Tuesday, November 26, 2013

Ten Commandments of Legal Writing

In preparing for the upcoming semester, I’ve developed my Ten Commandments of Legal Writing.  I’ll be posting my commandments (from ten to one) over the coming weeks, starting today!

#10—Thou shall* follow all local rules regarding page limitations, formatting, and font.

While this isn’t solely a “legal writing” rule, I think it is important enough to include in my Ten Commandments.  Every jurisdiction has local rules that govern the filing of documents.  Often, these local rules set forth page limitations and font size and style requirements.  The local rules frequently outline formatting requirements—such as the size of margins and whether footnotes may be single-spaced.  You should always follow these rules.  Many appellate courts, including the Circuit Appellate Courts, are extremely particular about the format of documents filed.  I once had an appellate court (temporarily) refuse to accept my record excerpts because I had failed to include a blank cardstock page on the back of each volume of the excerpts.  If that court noticed my failure to attach the cardstock, you can be sure it, and similar courts, notice other non-compliances.    

And never, never attempt to evade page limitations by shrinking font size, fiddling with margin size, or placing substantive arguments in footnotes.  Courts will see right through these tricks.  You aren’t fooling anyone—just ask the lawyer in Abner v.

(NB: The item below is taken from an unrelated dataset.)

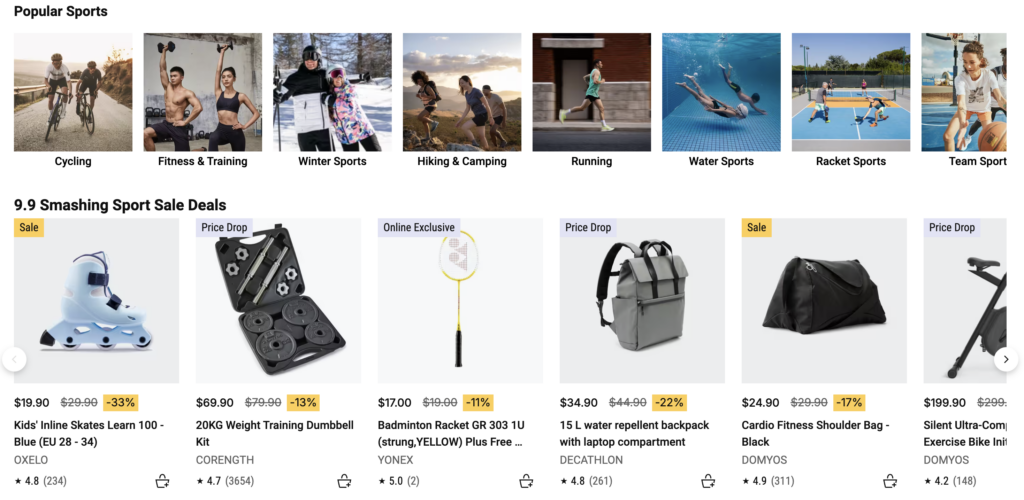Open the 15 L water repellent backpack link
This screenshot has width=1024, height=500.
click(x=634, y=433)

Scott Memorial Hosp., 634 F.3d 962 (7th Cir. 2011) (appellate brief struck where brief exceed page length and word limitation and attorney falsely certified that brief complied with local rules). 

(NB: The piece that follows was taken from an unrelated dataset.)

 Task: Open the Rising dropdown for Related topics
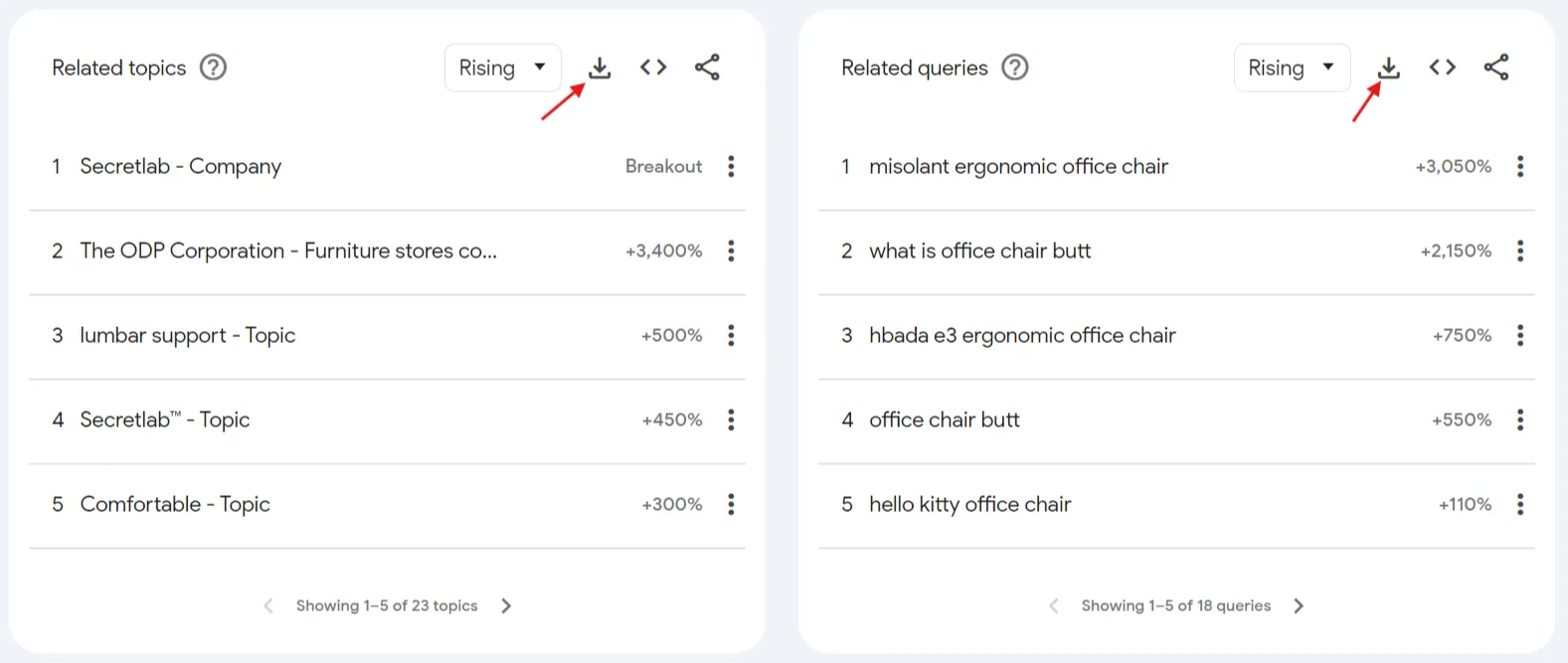[x=502, y=68]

Think twice before you ask permission to file a brief or document that exceeds the page limitations in the local rules.  Even if the court grants your request, it likely will do so begrudgingly and against its better judgment.  In most cases, “a modicum of informed editorial revision” could easily reduce the brief to the page limit without changing the substance. See Belli v. Hedden Enters., Inc., No. 8:12-cv-1001-T-23MAP, 2012 WL 3255086, at *1 (M.D. Fla. Aug. 7, 2012); see also Brian Garner Interview with Honorable Bruce D. Willis: On Page Limits, available at http://www.lawprose.org (last visited Nov. 25, 2013).

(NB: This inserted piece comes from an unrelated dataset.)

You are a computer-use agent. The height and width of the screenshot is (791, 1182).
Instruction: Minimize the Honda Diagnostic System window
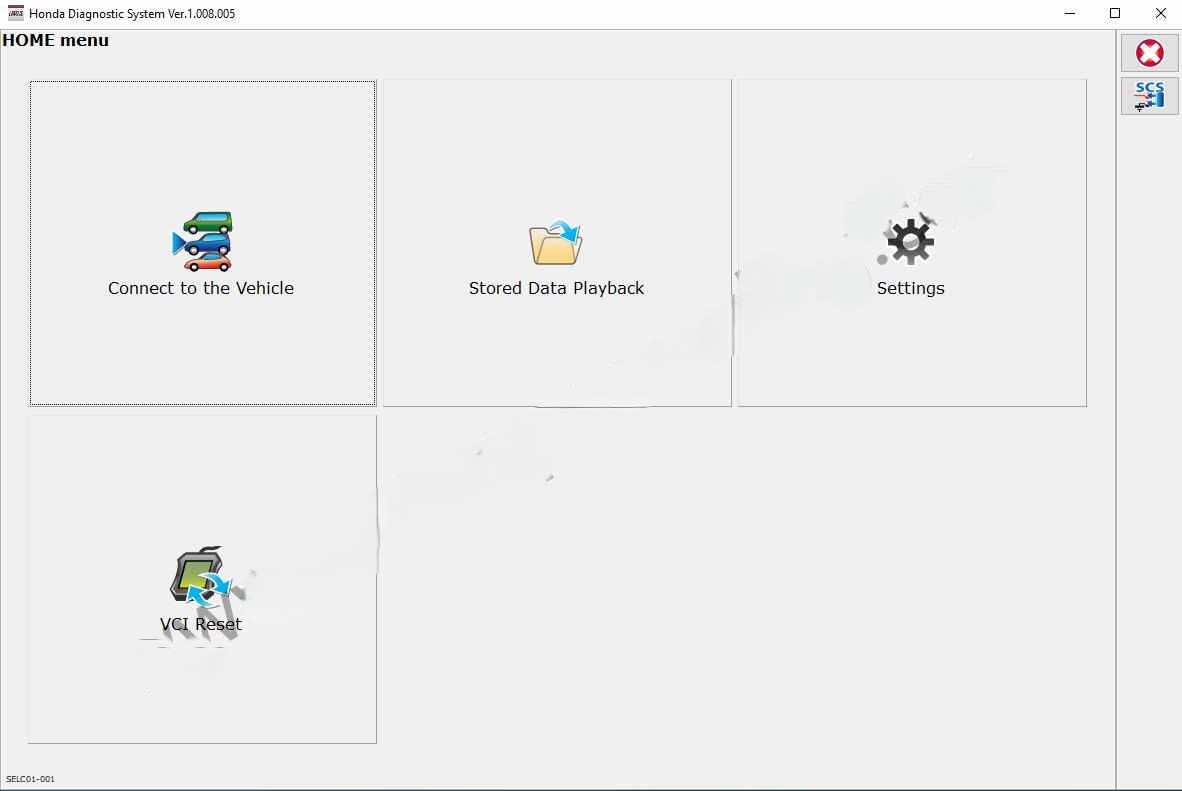[1068, 14]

In his The Winning Brief, Brian Garner notes that Charles Alan Wright successfully opposed a petition for certiorari to the United States Supreme Court in a mere six pages. It took Wright only six pages of straightforward, to-the-point sentences to convince the highest court in this country that a circuit court’s decision was correct and did not warrant review. If Wright could accomplish that in a mere six pages, the rest of us can learn to keep our briefs brief too.  Request a page extension only when absolutely necessary. 

Does all this really matter, you ask.  Aren’t cases won on facts and law, not Times New Roman 14-point font and 1½ inch top margins?  As a law clerk, I can tell you that following the local rules does matter.  Judges and justices are less likely to respect the substantive points made by attorneys whose briefs don’t comply with the local rules. Why? Because failure to comply with the local rules means one of two things: either the attorney couldn’t be bothered to read the local rules or—worse—the attorney read them but didn’t care enough to comply with them. How can the judge trust the substantive work of someone who is either that lazy or that careless?  Local rules exist for a reason.  Even if you don’t understand that reason, comply with the local rules anyway.

* I understand Bryan Garner would be displeased with my use of “shall,” a directive that has its own set of problems.  See Bryan A. Garner, The Redbook: A Manual On Legal Style § 24.3(a) (2d ed. 2006).  Since this is a list of ten commandments, not a contract or statute, I’ll take the risk.